Vadinin günümüzdeki görüntüsü yukarıdaki tablodan çok uzak. Kafanızı ne yana çevirseniz bir otelin çirkin görüntüsü gökyüzünün maviliğini örter. Otellerin her birinin yapımı ayrı bir imar dalaveresi hikayesidir. Denize doğru alçalan vadinin tam kalbine yerleşen Gökkafes ve stadyum, vadi panoramasını tamamen kapatmıştır. Taksim Kışlası artık yerinde bile yoktur. Ellilerden sonra yabancı sermayenin ülkeye girmeye başlamasıyla aslında mimari bir bütünlük arz eden vadinin kimliği tamamen ortadan kaldırılmıştır.
Balyanlar ile yabancı sermaye dönemleri arasında bir dönemden daha bahsedilebilir. Bu mimari döneme cumhuriyetin simge yapılarından dolayı Cumhuriyet Dönemi diyebiliriz. Nispeten daha az rahatsızlık veren ve klasik eserlerin tahakkümünü onaylayan tevazularıyla Muhsin Ertuğrul Sahnesi, Lütfi Kırdar Uluslararası Kongreve Sergi Sarayı, Cemal Reşit Rey Konser Salonu, Harbiye Cemil Topuzlu Açık Hava Tiyatrosu, Atatürk Kültür Merkezi, Atatürk Kitaplığı ve TRT İstanbul Radyoevi dönemin eserleridir.

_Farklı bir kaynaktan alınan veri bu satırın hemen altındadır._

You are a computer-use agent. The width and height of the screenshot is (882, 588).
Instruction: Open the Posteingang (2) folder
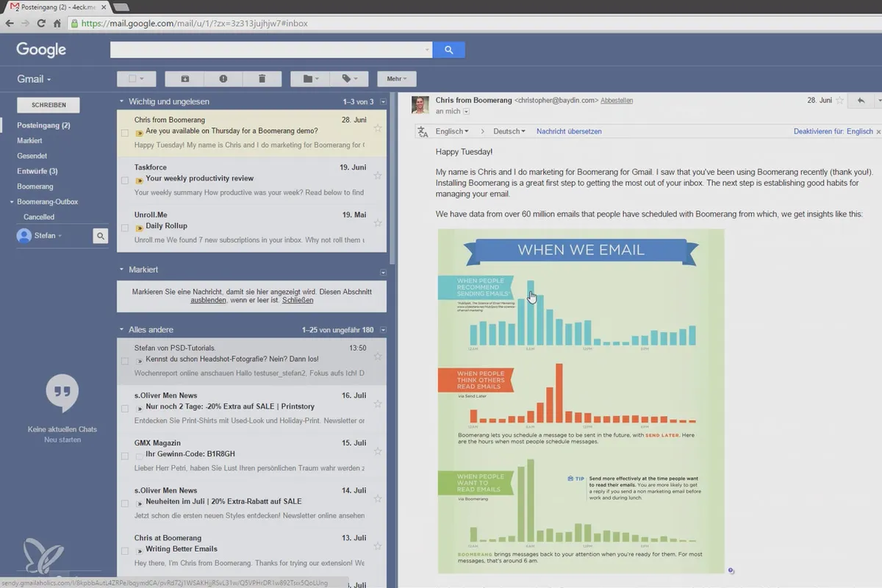pyautogui.click(x=43, y=125)
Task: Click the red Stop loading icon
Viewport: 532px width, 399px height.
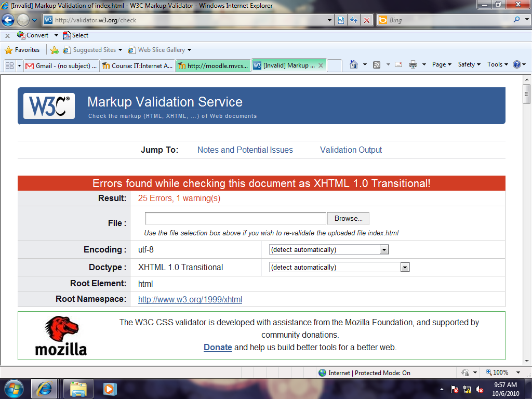Action: coord(367,20)
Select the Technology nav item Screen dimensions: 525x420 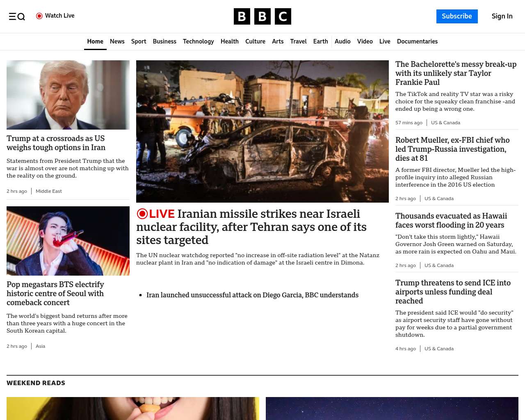tap(198, 41)
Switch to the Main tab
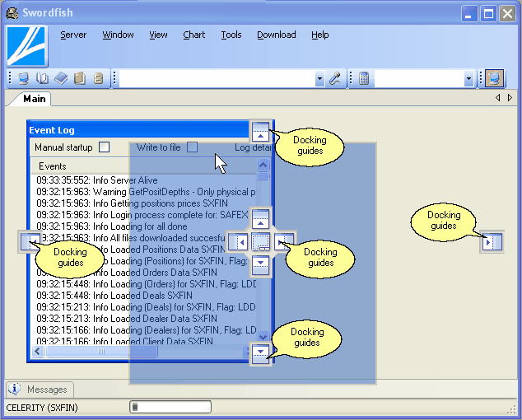This screenshot has width=522, height=420. click(34, 99)
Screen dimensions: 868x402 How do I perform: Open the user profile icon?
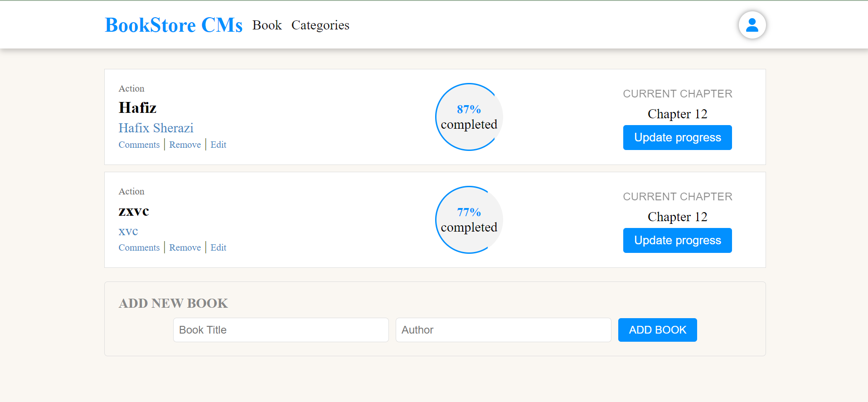(752, 24)
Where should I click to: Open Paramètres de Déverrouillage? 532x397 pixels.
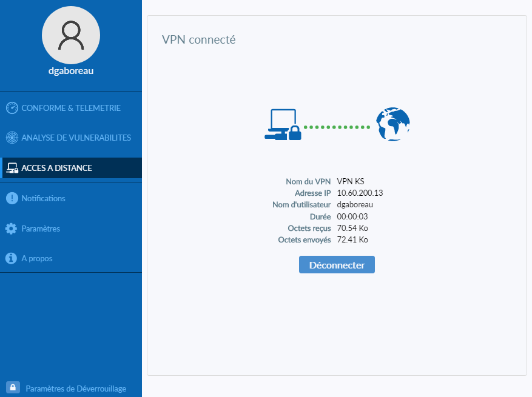(x=75, y=388)
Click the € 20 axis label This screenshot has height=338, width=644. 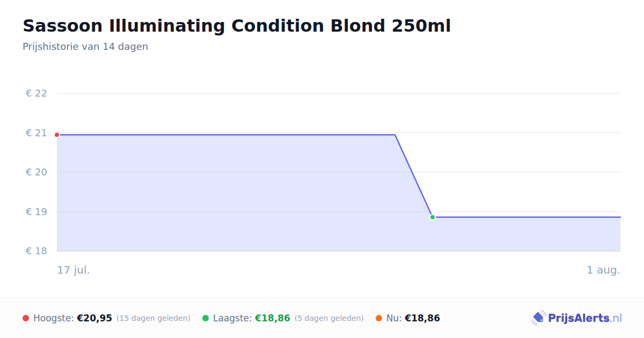tap(36, 172)
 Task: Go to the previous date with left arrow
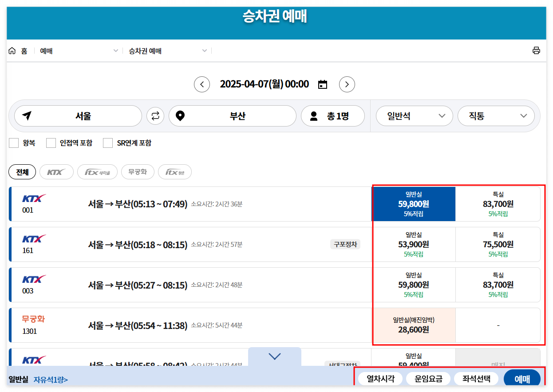202,84
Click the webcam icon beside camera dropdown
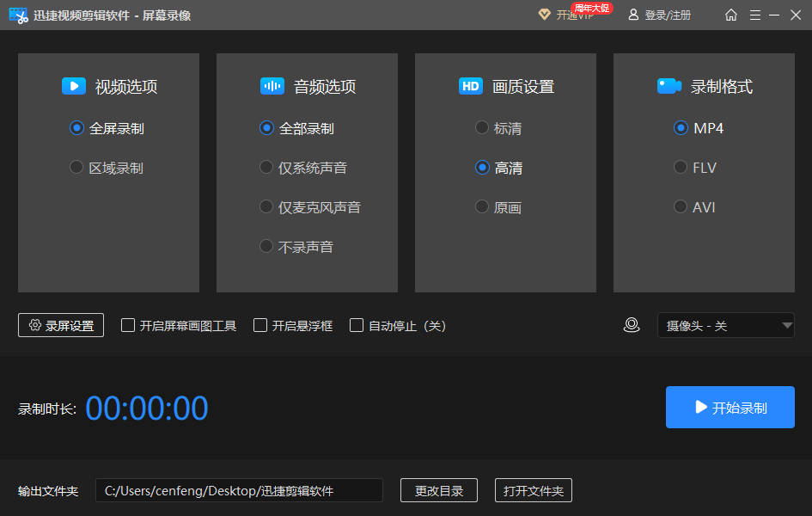This screenshot has width=812, height=516. click(632, 325)
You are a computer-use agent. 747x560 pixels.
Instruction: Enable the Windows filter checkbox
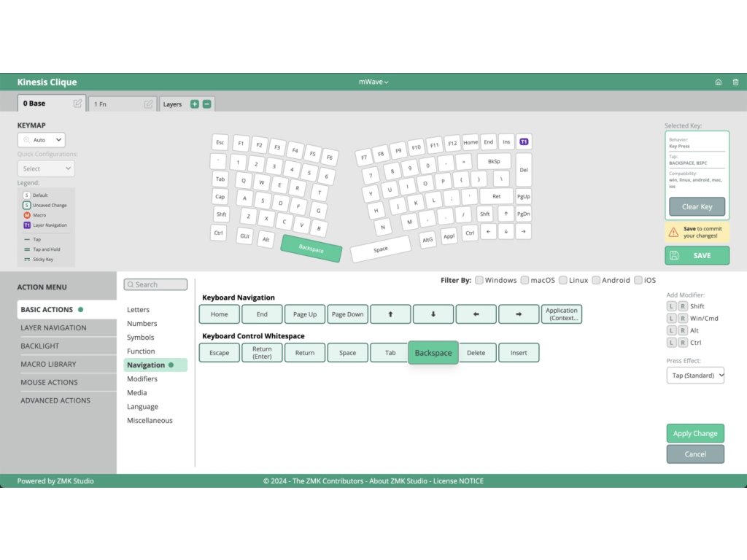click(x=479, y=280)
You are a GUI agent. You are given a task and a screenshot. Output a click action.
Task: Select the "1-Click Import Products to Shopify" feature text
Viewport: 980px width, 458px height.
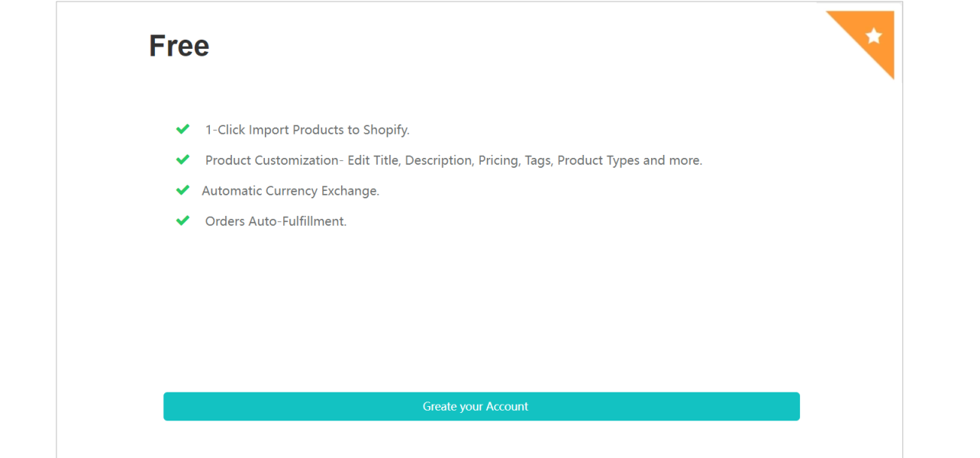coord(307,130)
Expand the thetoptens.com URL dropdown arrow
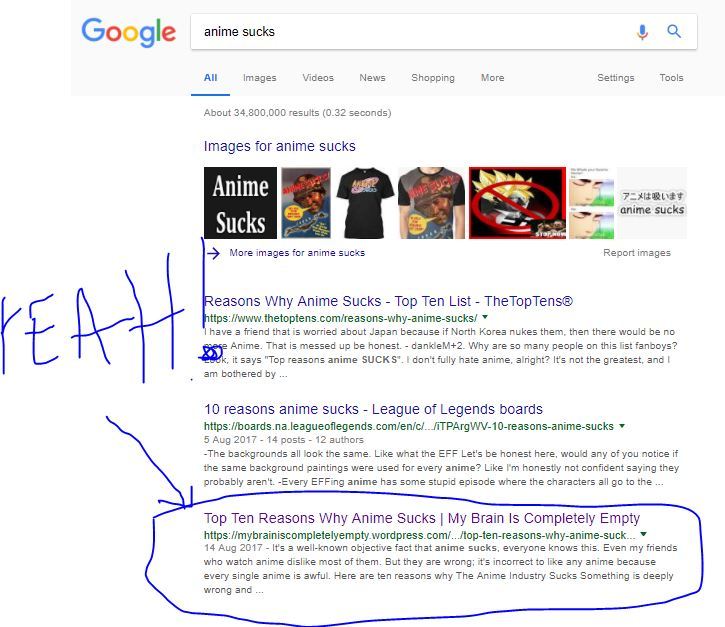The image size is (725, 627). [485, 317]
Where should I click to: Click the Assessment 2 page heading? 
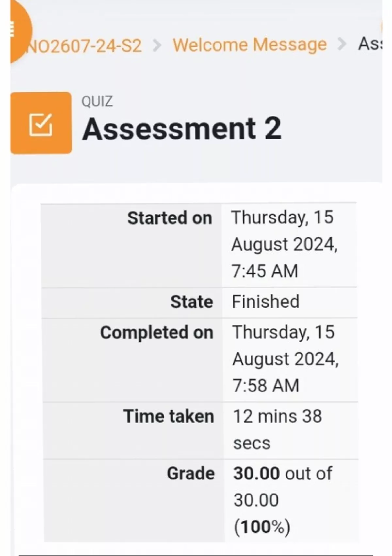(182, 129)
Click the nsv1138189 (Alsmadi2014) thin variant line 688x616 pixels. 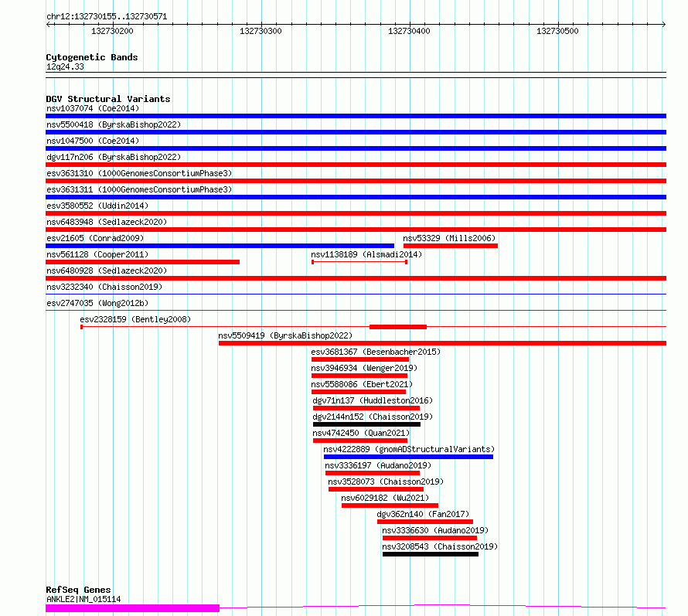click(359, 262)
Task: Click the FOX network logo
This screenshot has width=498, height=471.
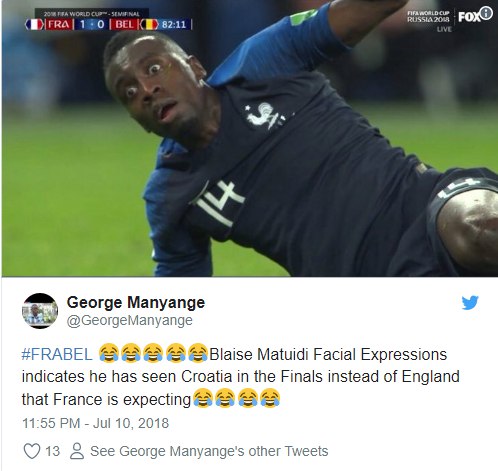Action: click(469, 17)
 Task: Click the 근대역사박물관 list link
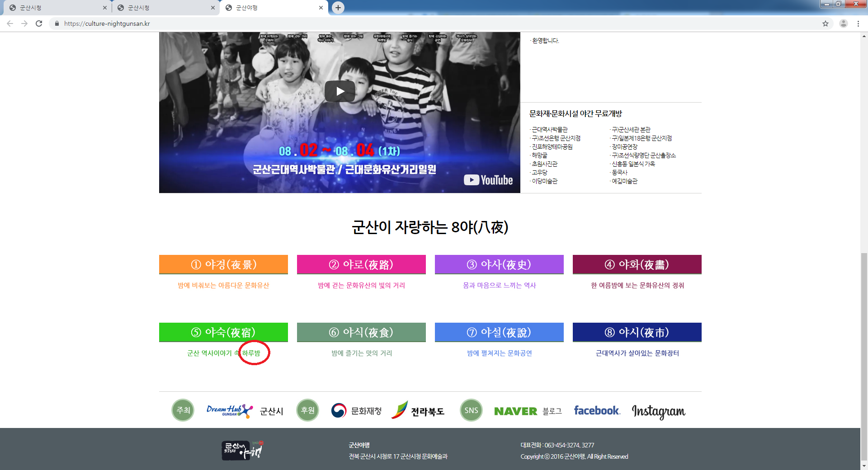[x=550, y=130]
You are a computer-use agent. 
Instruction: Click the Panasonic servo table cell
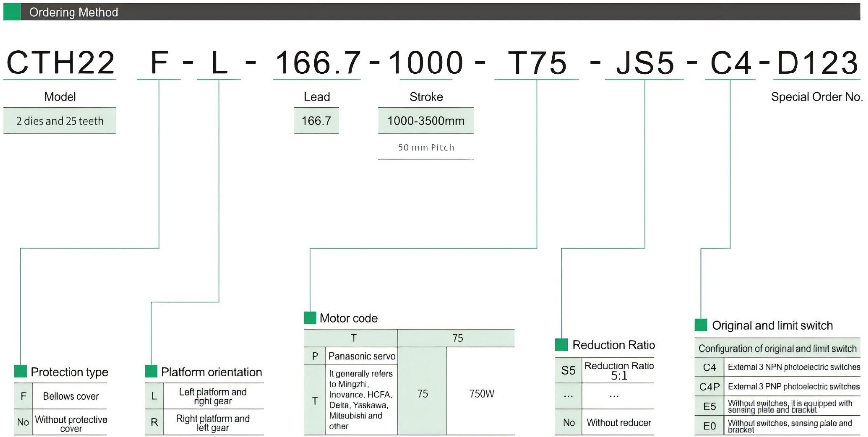362,356

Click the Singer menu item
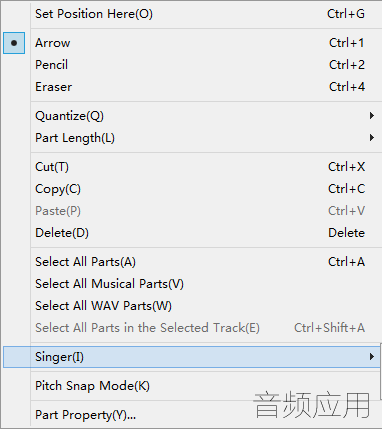[x=191, y=357]
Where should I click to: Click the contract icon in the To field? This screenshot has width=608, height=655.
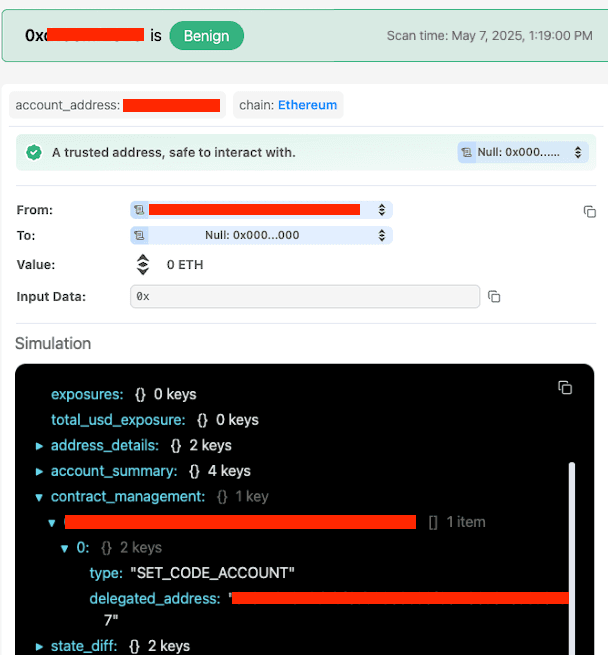point(139,236)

Bunlar, Cumhuriyet Dönemi’nin bazıları tartışmalı da olsa sembol sayılacak sanatçı, doktor ve idarecilerinin adlarıyla anılan ve aslında sonraki imar döneminin yarattığı vahşet düşünülünce oldukça sade (en azından çirkin olmayan) ve manzaraya müdahale etmeyen yapılardır.